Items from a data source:

>> BEGIN

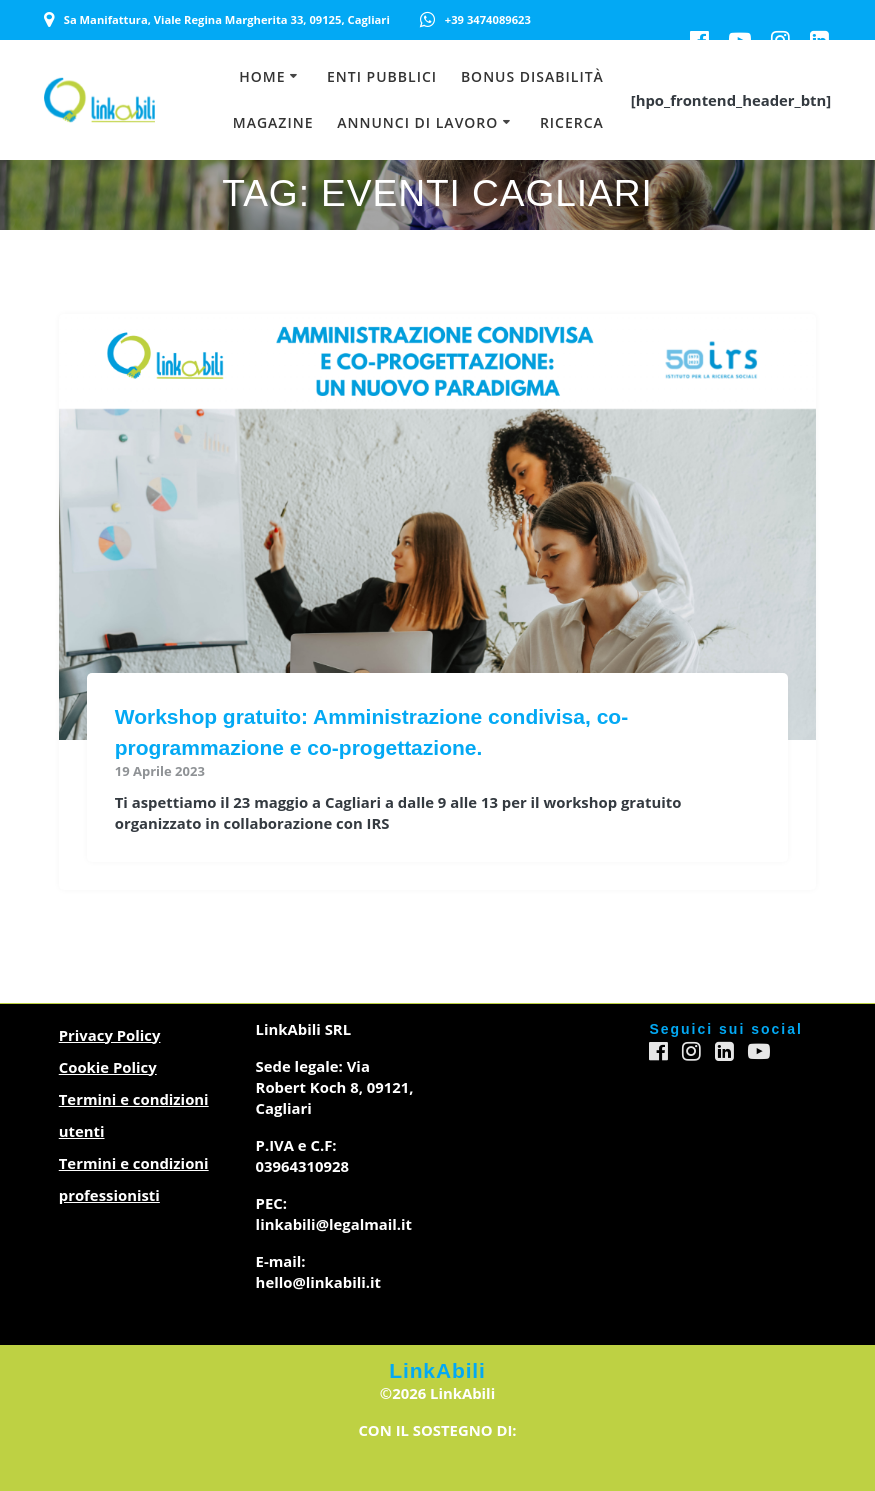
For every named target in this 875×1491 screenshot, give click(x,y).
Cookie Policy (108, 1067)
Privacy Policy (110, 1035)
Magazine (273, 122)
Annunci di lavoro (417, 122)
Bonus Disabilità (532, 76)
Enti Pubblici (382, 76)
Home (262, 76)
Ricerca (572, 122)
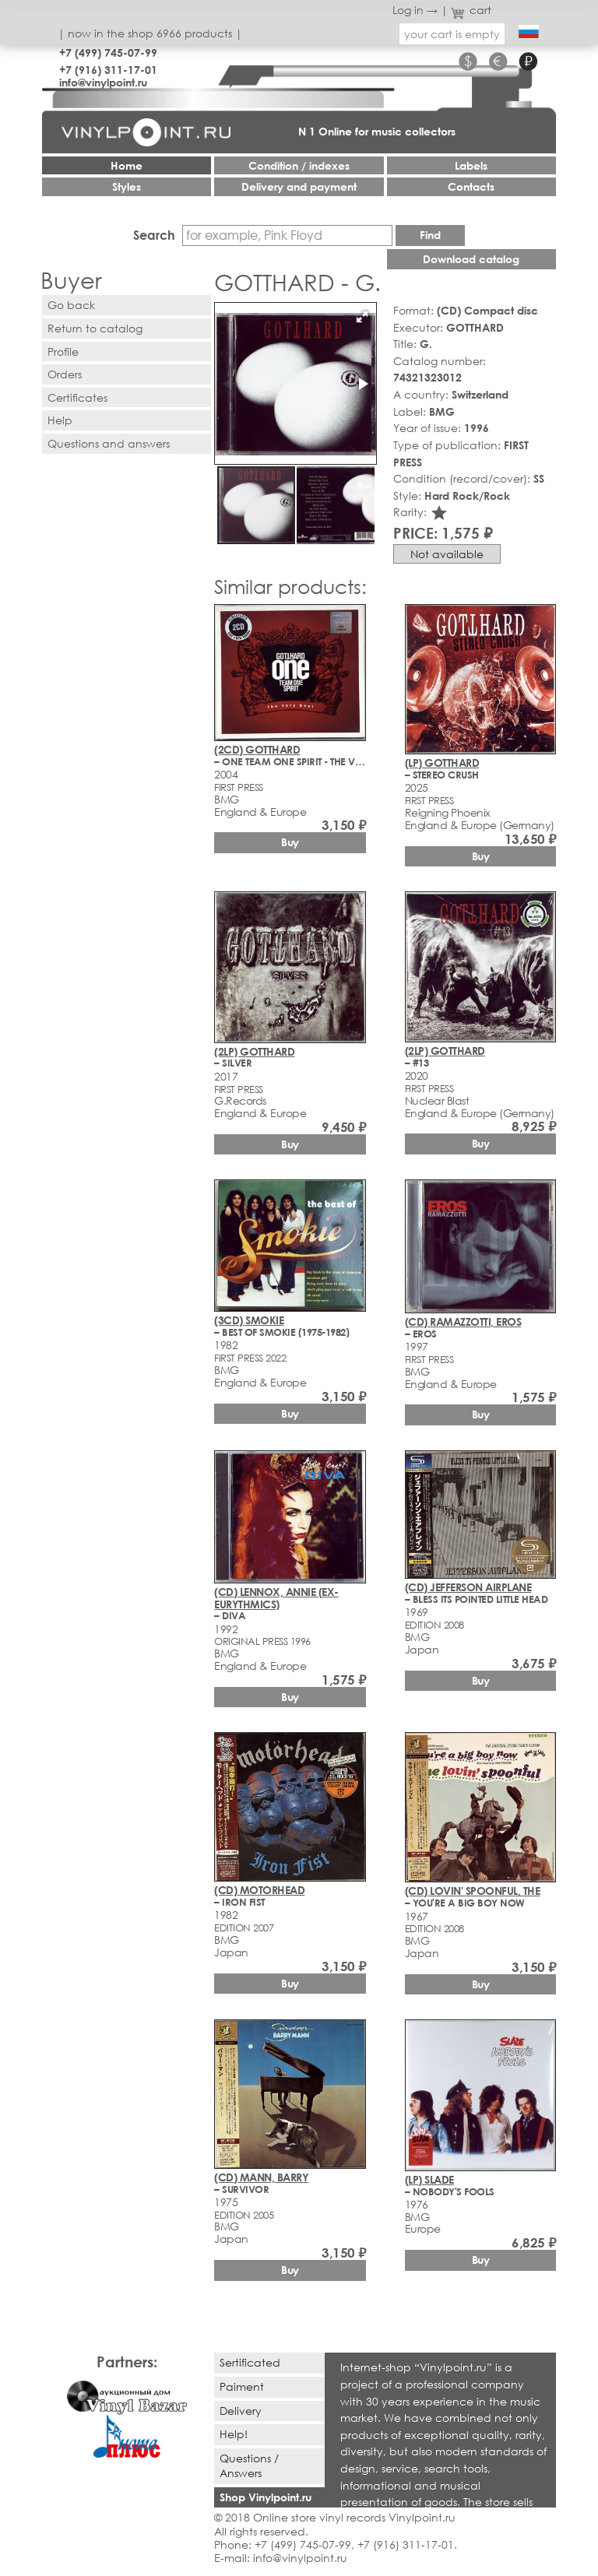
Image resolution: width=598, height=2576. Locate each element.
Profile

>> END
>> BEGIN

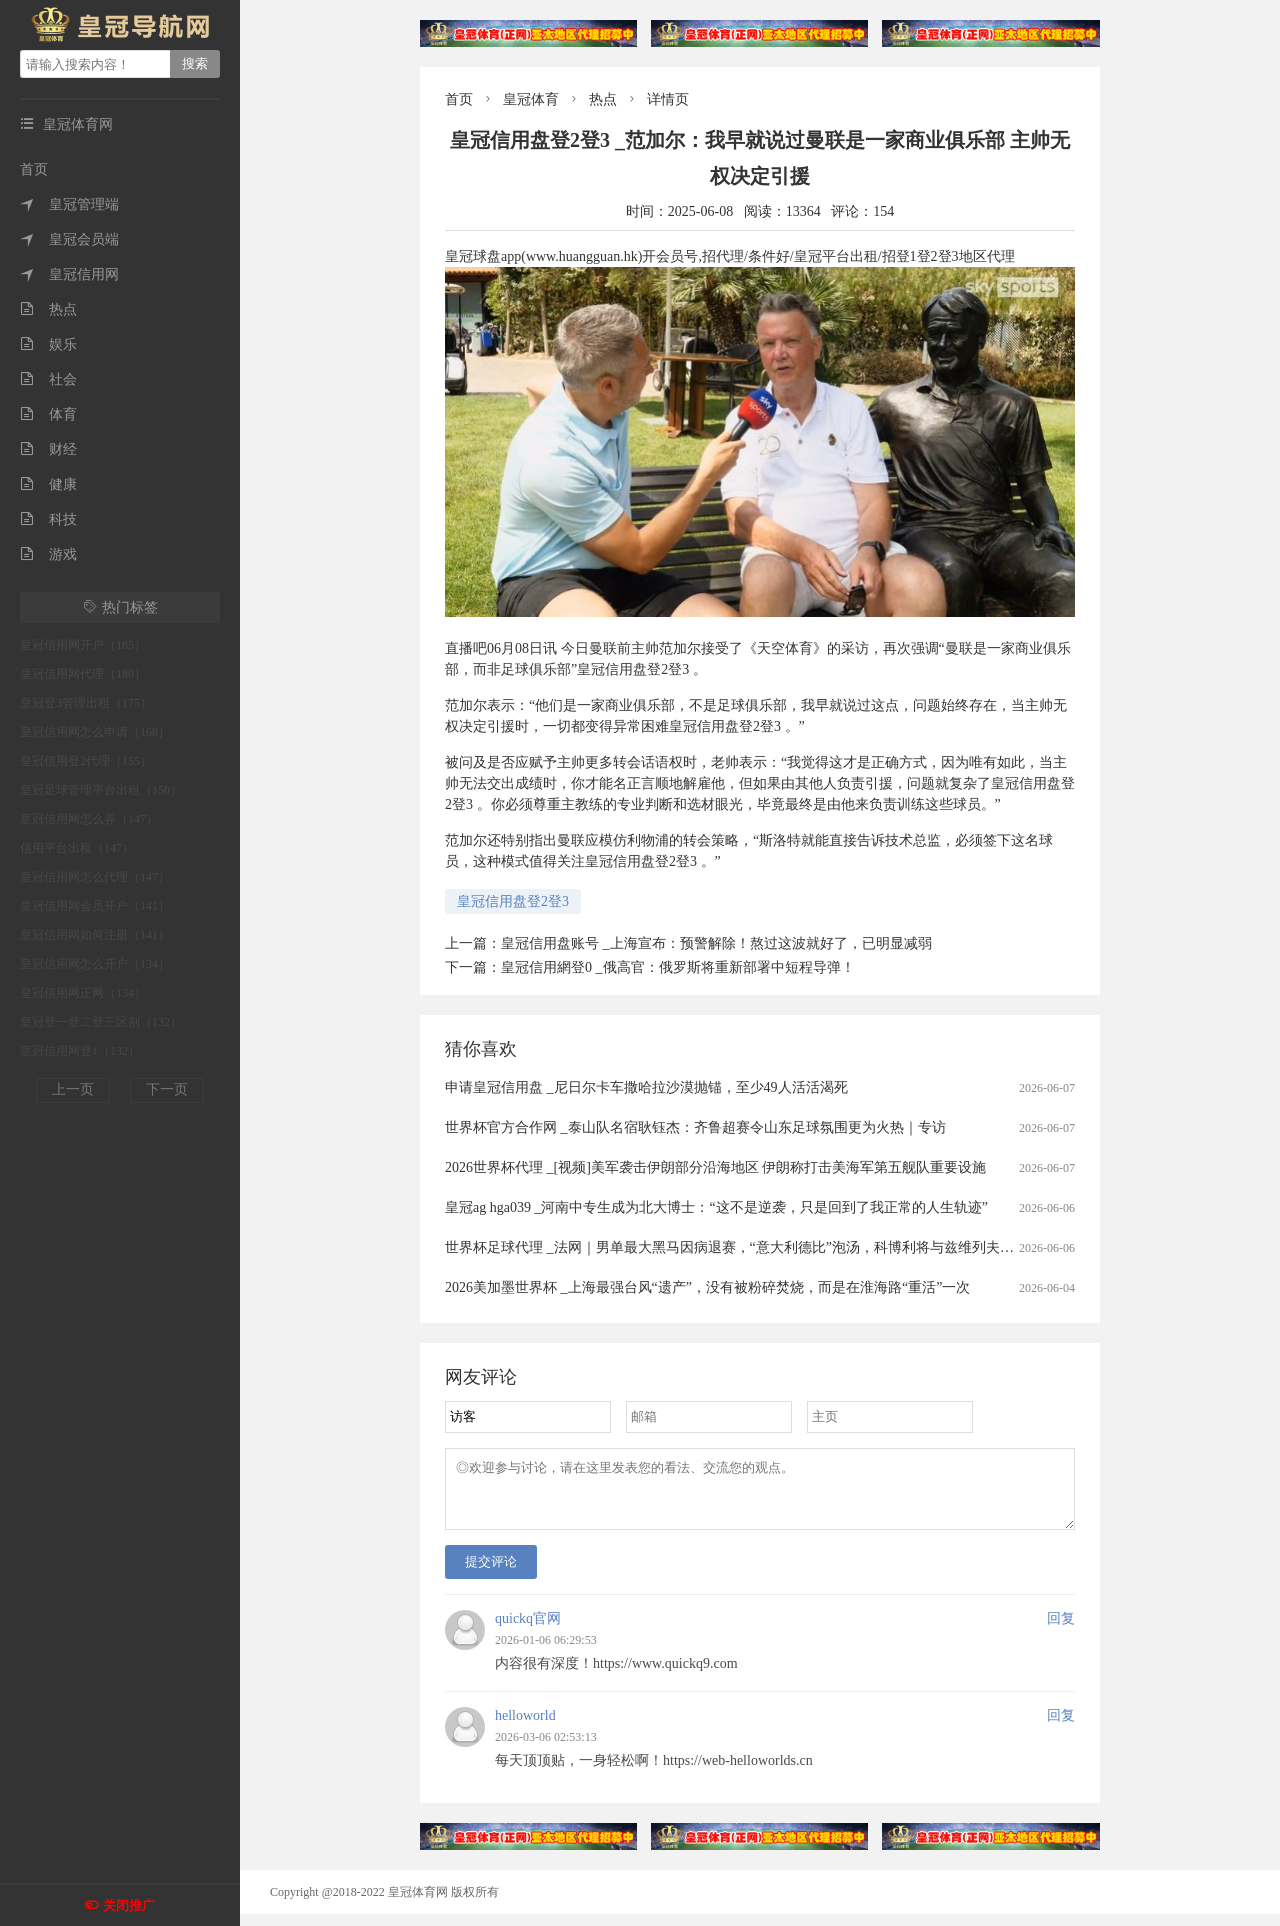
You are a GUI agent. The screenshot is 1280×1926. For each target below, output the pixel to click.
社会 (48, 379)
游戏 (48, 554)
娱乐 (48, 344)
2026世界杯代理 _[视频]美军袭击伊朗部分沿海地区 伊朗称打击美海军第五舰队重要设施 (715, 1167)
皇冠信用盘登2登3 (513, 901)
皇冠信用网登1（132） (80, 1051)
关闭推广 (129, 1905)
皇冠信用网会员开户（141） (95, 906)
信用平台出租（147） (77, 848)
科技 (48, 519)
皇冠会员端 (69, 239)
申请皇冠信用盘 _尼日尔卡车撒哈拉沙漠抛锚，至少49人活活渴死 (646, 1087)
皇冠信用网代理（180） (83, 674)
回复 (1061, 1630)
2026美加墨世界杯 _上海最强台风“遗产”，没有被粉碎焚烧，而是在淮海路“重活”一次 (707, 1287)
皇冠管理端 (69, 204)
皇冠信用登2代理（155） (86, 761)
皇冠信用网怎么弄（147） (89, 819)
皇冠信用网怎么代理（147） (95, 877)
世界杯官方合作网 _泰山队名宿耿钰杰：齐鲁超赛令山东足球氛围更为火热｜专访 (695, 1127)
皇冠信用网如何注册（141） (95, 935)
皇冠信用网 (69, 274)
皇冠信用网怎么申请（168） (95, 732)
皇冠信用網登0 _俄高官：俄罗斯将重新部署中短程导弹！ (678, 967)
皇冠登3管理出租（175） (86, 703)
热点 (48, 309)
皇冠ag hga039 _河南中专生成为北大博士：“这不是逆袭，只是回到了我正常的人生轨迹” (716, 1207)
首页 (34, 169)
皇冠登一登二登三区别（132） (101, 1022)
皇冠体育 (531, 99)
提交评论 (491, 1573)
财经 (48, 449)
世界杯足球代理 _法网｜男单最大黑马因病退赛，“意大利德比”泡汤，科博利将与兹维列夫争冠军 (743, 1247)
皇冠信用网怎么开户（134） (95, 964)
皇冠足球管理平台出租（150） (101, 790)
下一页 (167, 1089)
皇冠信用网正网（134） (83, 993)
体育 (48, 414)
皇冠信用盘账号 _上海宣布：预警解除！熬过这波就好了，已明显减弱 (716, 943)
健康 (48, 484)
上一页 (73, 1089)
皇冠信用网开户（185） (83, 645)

>> END

* Objective
Please repeat the rows from the line with "提交评论 (491, 1573)" to the line with "皇冠信用网开户（185） (83, 645)", including both of those lines and changing nothing.

* Answer to this exercise
提交评论 (491, 1573)
财经 (48, 449)
世界杯足球代理 _法网｜男单最大黑马因病退赛，“意大利德比”泡汤，科博利将与兹维列夫争冠军 (743, 1247)
皇冠信用网怎么开户（134） (95, 964)
皇冠足球管理平台出租（150） (101, 790)
下一页 (167, 1089)
皇冠信用网正网（134） (83, 993)
体育 (48, 414)
皇冠信用盘账号 _上海宣布：预警解除！熬过这波就好了，已明显减弱 (716, 943)
健康 (48, 484)
上一页 (73, 1089)
皇冠信用网开户（185） (83, 645)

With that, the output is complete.